What’s crazy to me is that the 1984 Demos material pre-dates Green River’s debut, the 1985 EP Come On Down, and yet of these nine demo tracks only “Tunnel of Love” made it onto that record - so basically the band recorded an entire album that it never used.  Endino is right when he refers to 1984 Demos as “Green River album number zero.”

1984 Demos is a flat out killer record.  That’s all you need to know.  Go buy it!

 

(♠)  Look, a lot of people, including a lot of Seattle musicians, hate the term “grunge”.  I get it.  I really do.  But at the end of the day, that’s the label that was slapped onto the type of music that came out of here in the mid to late 1980s, so it’s a convenient term as much as anything.  Sure, you could call it punk, but at that point you’d have to call it “Seattle punk” to differentiate it from the New York, Los Angeles, and DC styles, not to mention the stuff coming out of the UK and Europe.  So for our purposes, I’m just going to call it grunge.

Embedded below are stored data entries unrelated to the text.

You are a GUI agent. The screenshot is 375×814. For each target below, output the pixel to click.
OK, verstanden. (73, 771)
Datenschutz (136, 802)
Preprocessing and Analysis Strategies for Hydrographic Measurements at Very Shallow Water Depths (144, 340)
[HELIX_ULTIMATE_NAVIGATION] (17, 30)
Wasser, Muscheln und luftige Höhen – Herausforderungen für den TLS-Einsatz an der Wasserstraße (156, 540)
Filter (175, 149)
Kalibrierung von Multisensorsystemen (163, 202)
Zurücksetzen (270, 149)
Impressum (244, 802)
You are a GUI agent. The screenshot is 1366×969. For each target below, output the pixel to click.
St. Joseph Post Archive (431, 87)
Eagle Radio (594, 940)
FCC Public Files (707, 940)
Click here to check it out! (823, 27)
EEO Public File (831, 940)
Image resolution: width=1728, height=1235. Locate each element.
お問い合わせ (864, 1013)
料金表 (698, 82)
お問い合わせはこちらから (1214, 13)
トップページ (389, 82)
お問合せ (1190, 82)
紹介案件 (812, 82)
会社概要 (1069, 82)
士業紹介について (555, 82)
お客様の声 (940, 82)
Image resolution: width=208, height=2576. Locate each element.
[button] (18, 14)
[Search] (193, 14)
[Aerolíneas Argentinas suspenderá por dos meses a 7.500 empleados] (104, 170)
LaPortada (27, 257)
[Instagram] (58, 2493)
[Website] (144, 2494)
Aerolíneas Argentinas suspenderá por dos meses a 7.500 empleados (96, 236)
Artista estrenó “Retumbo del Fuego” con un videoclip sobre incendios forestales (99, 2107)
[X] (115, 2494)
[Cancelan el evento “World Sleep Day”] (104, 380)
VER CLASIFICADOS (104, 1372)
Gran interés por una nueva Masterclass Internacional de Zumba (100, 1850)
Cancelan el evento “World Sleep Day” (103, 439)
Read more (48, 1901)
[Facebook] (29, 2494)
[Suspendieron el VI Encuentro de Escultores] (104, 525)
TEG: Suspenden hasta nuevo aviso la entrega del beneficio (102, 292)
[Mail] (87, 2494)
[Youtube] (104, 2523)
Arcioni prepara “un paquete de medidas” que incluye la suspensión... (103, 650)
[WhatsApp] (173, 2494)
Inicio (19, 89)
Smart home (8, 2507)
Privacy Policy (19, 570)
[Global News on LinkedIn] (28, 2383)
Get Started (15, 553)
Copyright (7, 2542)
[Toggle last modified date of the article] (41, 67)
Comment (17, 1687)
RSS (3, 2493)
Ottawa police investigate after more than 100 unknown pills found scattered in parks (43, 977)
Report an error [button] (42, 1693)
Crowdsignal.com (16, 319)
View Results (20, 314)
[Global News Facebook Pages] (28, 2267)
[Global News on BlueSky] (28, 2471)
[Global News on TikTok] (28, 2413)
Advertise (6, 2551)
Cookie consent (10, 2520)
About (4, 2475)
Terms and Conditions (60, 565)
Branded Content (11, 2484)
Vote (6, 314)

(♥)  Of course, future Green River frontman Mark Arm famously used it in a letter to the zine Desperate Times in 1981 to criticize his own band at the time…

(♦)  And not just because of Mark Arm’s unique voice.  To my ears Mudhoney is like Green River v2.0, with that muddy, intentionally sloppy style that defines their sound.

(♣)  Unless you want to argue for Arm and guitarist Steve Turner’s pre-Green River band, Mr. Epp & The Calculations.